Bezpośrednio przed zabiegiem pacjent otrzymuje znieczulenie miejscowe. Obecnie cała procedura zostaje przeprowadzona z wykorzystaniem mikroskopu, dlatego też nie ma mowy o tym, że jakiś fragment zepsutej miazgi zęba nie zostanie usunięty, a wraz z nim bakterie, które przyczyniły się do uszkodzenia. Po tej fazie następuje profilowanie kanalików zębowych, są one ponadto raz jeszcze oczyszczane, a na koniec także wysuszane, gdyż obecność jakiegokolwiek zawilgocenia mogłoby stanowić idealne warunki do rozwoju nowych bakterii. Tak przygotowane kanaliki są zamykane przy użyciu specjalnej substancji zwanej gutaperką oraz uszczelniacza.

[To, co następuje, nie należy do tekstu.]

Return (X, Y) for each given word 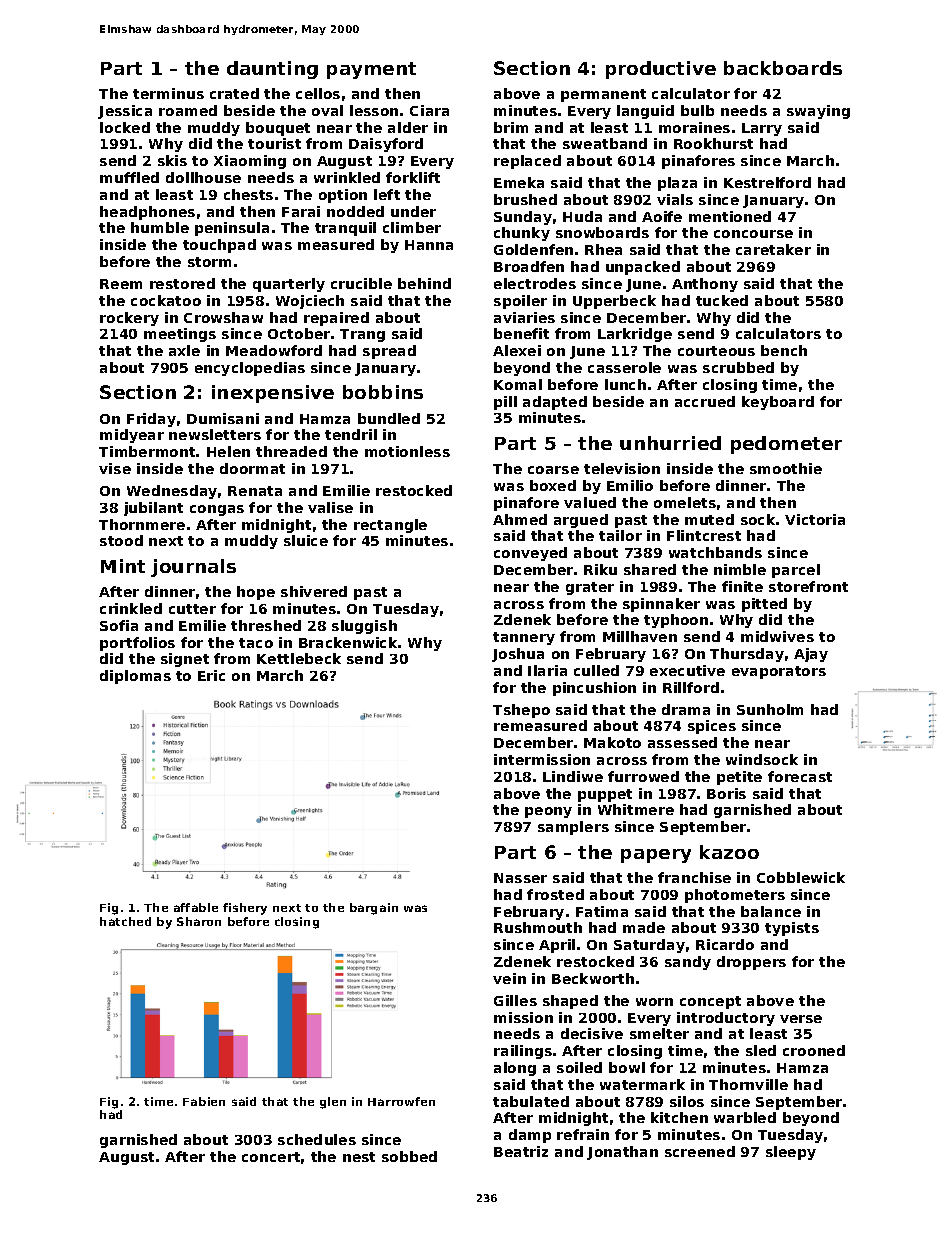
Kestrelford (767, 182)
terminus (168, 93)
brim (511, 127)
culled (596, 670)
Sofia (119, 625)
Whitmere (636, 809)
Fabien (204, 1101)
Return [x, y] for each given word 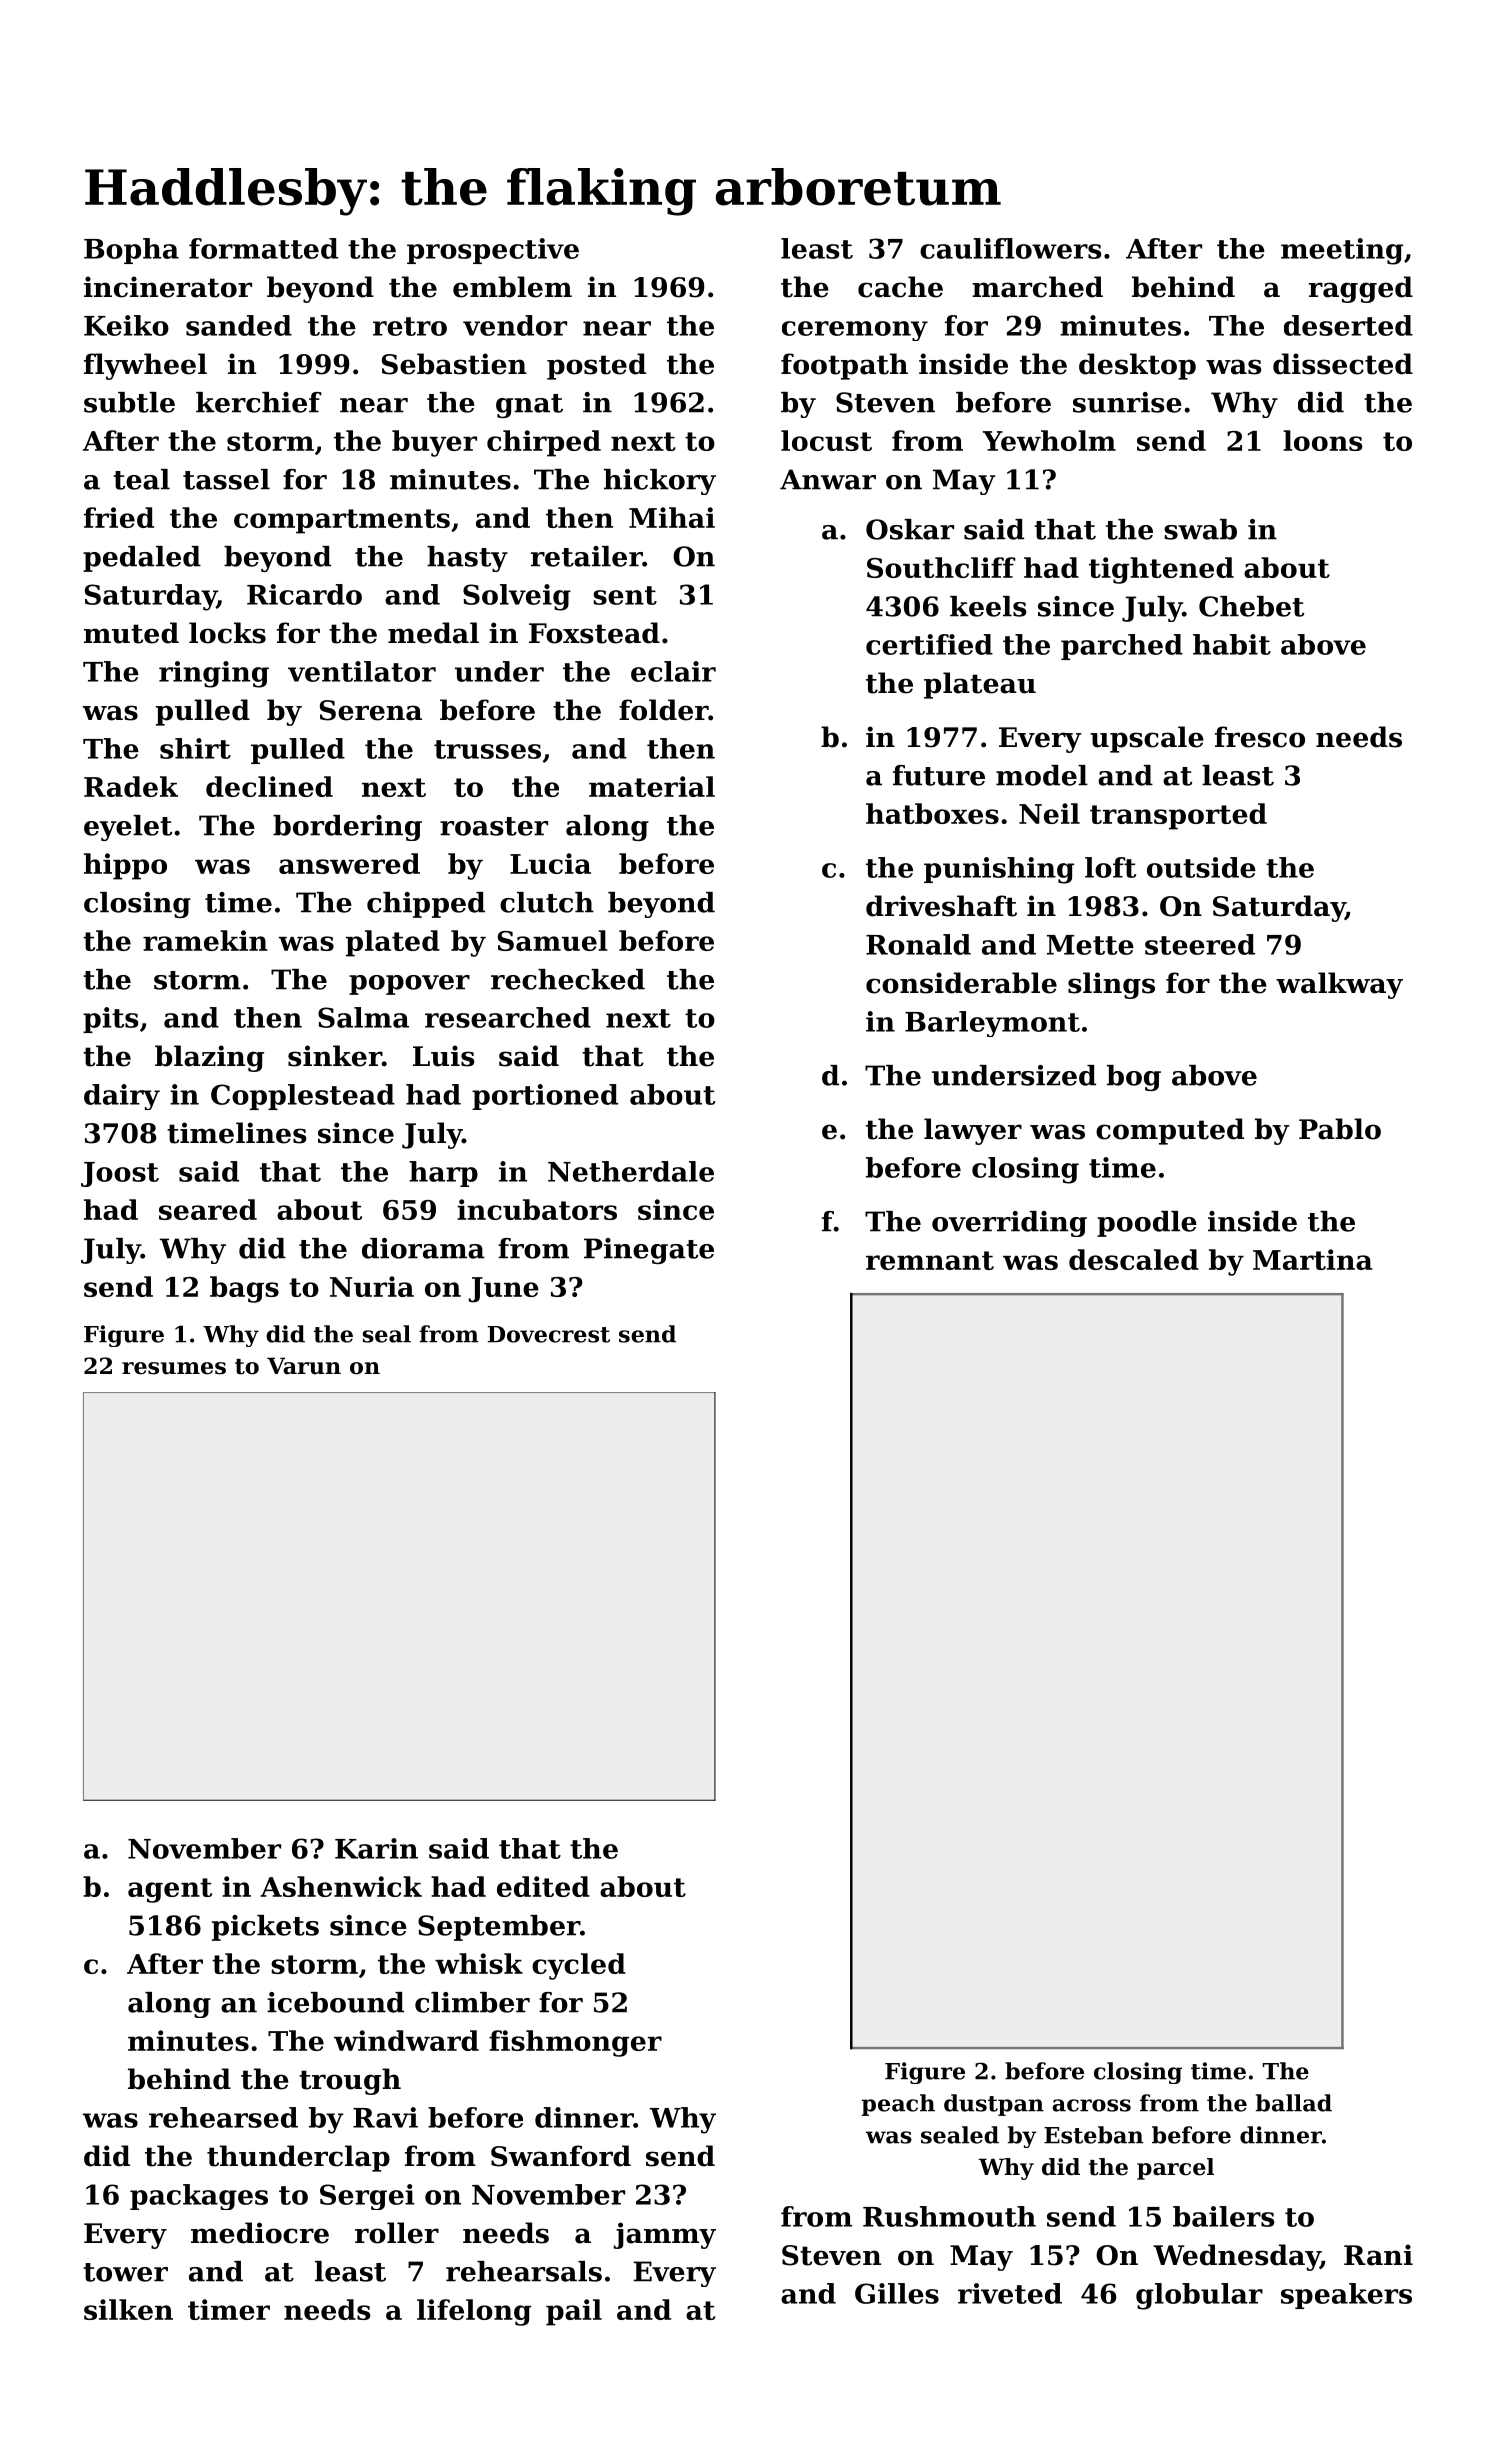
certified [929, 644]
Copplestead [303, 1097]
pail [574, 2312]
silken [128, 2309]
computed [1170, 1131]
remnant [930, 1260]
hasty [467, 559]
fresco [1260, 737]
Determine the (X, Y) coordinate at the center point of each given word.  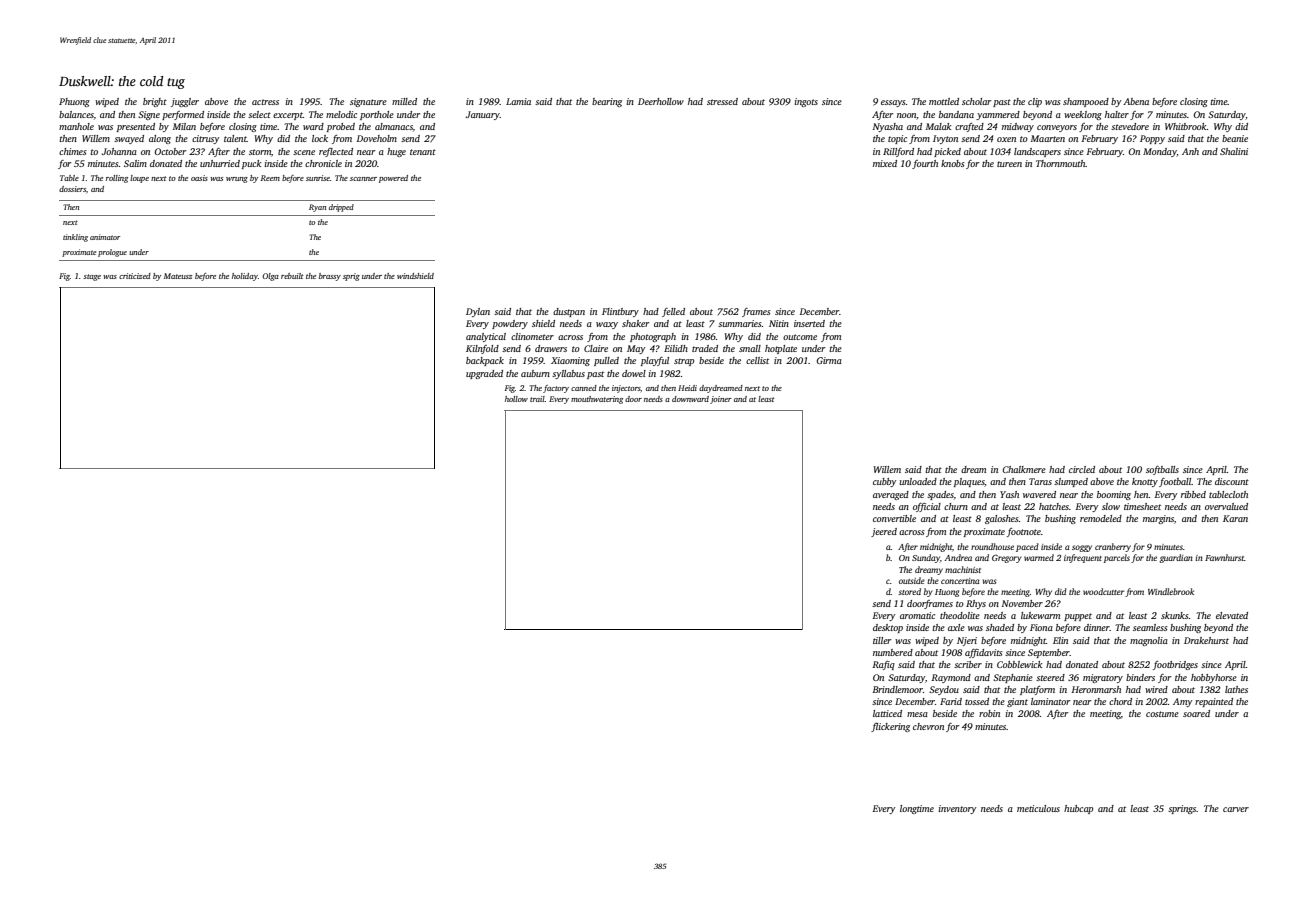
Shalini (1234, 151)
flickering (890, 727)
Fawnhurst (1225, 557)
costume (1162, 714)
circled (1082, 469)
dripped (341, 208)
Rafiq (883, 665)
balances (76, 114)
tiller (882, 640)
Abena (1136, 101)
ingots (806, 102)
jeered (884, 532)
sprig (351, 277)
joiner (721, 400)
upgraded (484, 374)
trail (537, 399)
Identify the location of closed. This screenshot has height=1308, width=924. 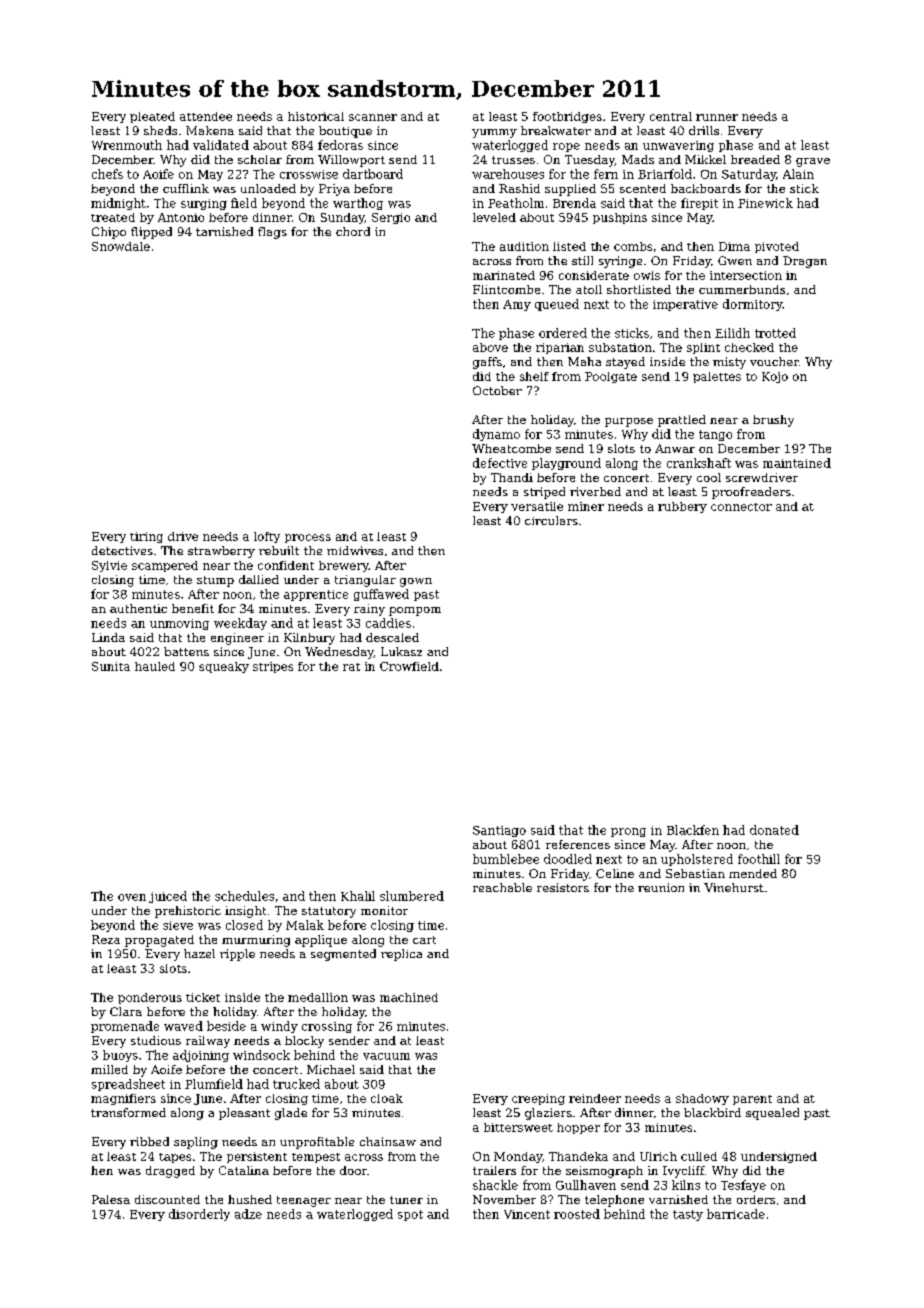
(244, 925).
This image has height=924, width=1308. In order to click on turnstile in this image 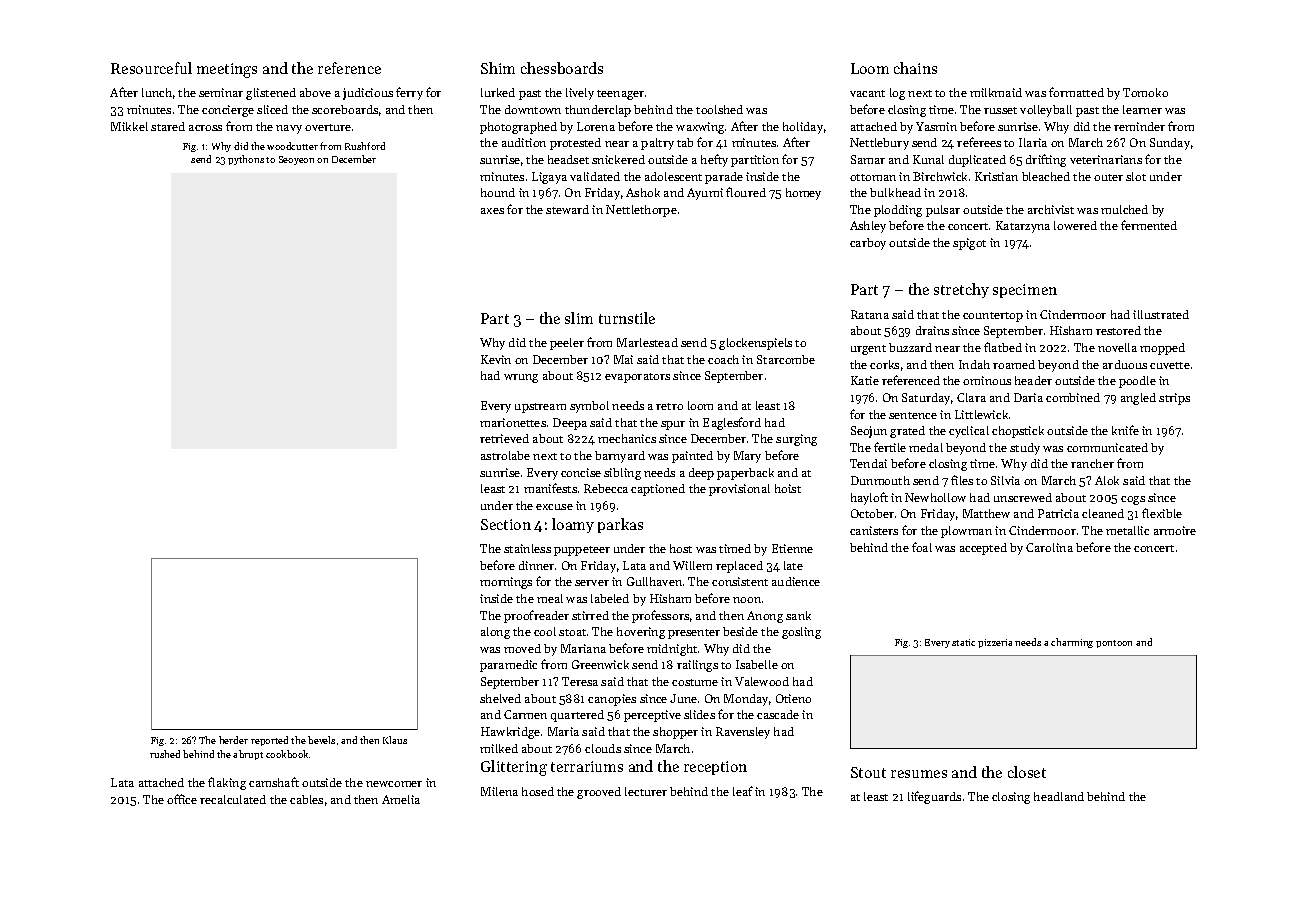, I will do `click(627, 318)`.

Wspomniany produkt ma naturalne pochodzenie i między innymi dlatego ludzki organizm nie odrzuca go po zaaplikowaniu.

 

Jak wygląda ząb do leczenia kanałowego?

Nie zawsze w przypadku konieczności przeprowadzenia leczenia kanałowego ząb charakteryzuje się czymś specyficznym od zewnętrznej strony. Uszkodzeniu ulega tutaj bowiem jego miazga. Rozwija się tam zakażenie bakteryjne, a przez nie także stan zapalny. Miazga może zostać zakażona także w przebiegu grypy. Sam ząb nie musi „wyglądać” w określony sposób, powoduje za to dolegliwości bólowe. Do bólu nierzadko nie przyczyniają się zewnętrzne bodźce – może wystąpić samoistnie, często także budzi ze snu w nocy. Jeżeli dolegliwościom po stronie jamy ustnej towarzyszy powiększenie węzłów chłonnych, niemal na pewno ząb kwalifikuje się do leczenia kanałowego.

 

Warto wiedzieć przy tym, że nawet, jeżeli ząb kwalifikuje się do leczenia kanałowego, ogólny stan zdrowia może skutecznie uniemożliwić przeprowadzenie takiego zabiegu. Choroby, które dyskwalifikują pacjenta, to między innymi reumatyzm, hemofilia, a nawet zaburzenia psychiczne. Ponadto mogą istnieć przeciwwskazania również w przypadku kobiet w ciąży.